At the Super Bowl party I attended last Sunday, everyone was glued to the television for the coin toss. Would it be heads or tails? It was a question someone (OK, me) included on the prop bet contest distributed at the party. “It is heads,” the ref said, to the delight of everyone except my friend Griffin, the only tails backer.
When the broadcast went to commercial, Griffin’s dad asked me which team won the toss. I had no idea. “Does anyone know which team is getting the ball first?” he asked. Nobody did. “You’ve turned me into a degenerate gambler!” he said.
NFL commissioner Roger Goodell approves. He won’t admit it—in fact, he publicly expresses complete disapproval—but gambling is a big reason why his league is by far the most popular in America.
Fantasy football, a form of betting based on the statistical production of players, is an $800 million industry with over 20 million participants. Nearly $100 million in wagers were placed in Nevada on this year’s Super Bowl, with an estimated $1 billion in illegal bets. Every week during the NFL season, even casual fans fill out sheets picking winners against the point spread or choosing a team for their Survivor pool.
The Super Bowl is going to get huge viewership no matter what (this year’s game was the most watched program of all time, with 111 million viewers), but the regular season might draw numbers closer to the NBA’s were it not for betting.
And yet, Goodell continues to shun gambling (outside of fantasy leagues) just as he ignores the league’s concussion crisis. But without all that money riding on the outcome of the games, the NFL would not be nearly as popular.
For some Americans, the end of the Super Bowl means a shift towards basketball, whether college or professional, until the fall. But for a large group of devout fans, the countdown to April’s NFL Draft has begun.
The league, for the most part, can count on fans watching their favorite teams. But the sole reason I, a Jets fan, cared about a Sunday night game between the Bears and Vikings was because my weekly pick ’em contest was riding on the outcome. I’m not alone.
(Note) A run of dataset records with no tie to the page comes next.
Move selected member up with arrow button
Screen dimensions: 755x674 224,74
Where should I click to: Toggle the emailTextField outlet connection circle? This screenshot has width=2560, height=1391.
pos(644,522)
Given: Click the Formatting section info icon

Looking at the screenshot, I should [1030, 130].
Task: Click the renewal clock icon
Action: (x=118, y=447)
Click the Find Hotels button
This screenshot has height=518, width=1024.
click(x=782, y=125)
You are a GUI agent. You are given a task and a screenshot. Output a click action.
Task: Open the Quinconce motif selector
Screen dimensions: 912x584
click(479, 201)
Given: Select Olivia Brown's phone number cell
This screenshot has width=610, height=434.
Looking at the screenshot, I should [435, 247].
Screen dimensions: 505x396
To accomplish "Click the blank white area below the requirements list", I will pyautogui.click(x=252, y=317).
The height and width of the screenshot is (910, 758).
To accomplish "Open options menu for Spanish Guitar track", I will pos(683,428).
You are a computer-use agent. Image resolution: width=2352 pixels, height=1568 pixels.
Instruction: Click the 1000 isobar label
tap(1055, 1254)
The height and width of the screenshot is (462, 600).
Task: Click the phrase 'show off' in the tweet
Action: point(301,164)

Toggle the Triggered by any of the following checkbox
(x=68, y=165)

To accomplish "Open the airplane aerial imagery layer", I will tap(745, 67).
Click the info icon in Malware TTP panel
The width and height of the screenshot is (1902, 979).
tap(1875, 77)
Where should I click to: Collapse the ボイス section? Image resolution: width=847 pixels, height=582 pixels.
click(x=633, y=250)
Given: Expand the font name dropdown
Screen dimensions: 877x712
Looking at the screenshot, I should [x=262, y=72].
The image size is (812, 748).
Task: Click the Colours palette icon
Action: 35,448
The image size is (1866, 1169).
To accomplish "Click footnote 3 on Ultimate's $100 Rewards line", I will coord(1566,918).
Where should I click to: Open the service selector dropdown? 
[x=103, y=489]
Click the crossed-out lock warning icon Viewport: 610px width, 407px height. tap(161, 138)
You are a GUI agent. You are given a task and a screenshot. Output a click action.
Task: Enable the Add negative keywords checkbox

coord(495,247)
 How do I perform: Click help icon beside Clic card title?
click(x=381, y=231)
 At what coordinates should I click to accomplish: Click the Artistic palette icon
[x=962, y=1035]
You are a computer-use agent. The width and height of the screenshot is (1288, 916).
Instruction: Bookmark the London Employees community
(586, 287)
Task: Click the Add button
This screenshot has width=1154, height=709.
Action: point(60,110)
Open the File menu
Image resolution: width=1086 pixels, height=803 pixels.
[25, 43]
So it was no surprise that nobody at my Super Bowl party knew which team had won the coin toss. Betting and the NFL are a perfect couple, with no divorce on the horizon. To be clear, I have no problem with this. The prop bet contest and standard box pool made the Super Bowl more fun. The weekly betting contests are enjoyable and keep me up to date on what’s happening around the league.
The similarity between gambling and severe head injuries is that the league pretends neither exists. Roger Goodell would have you believe the NFL’s popularity has nothing to do with gambling. He also thinks his league is safe. He’s wrong.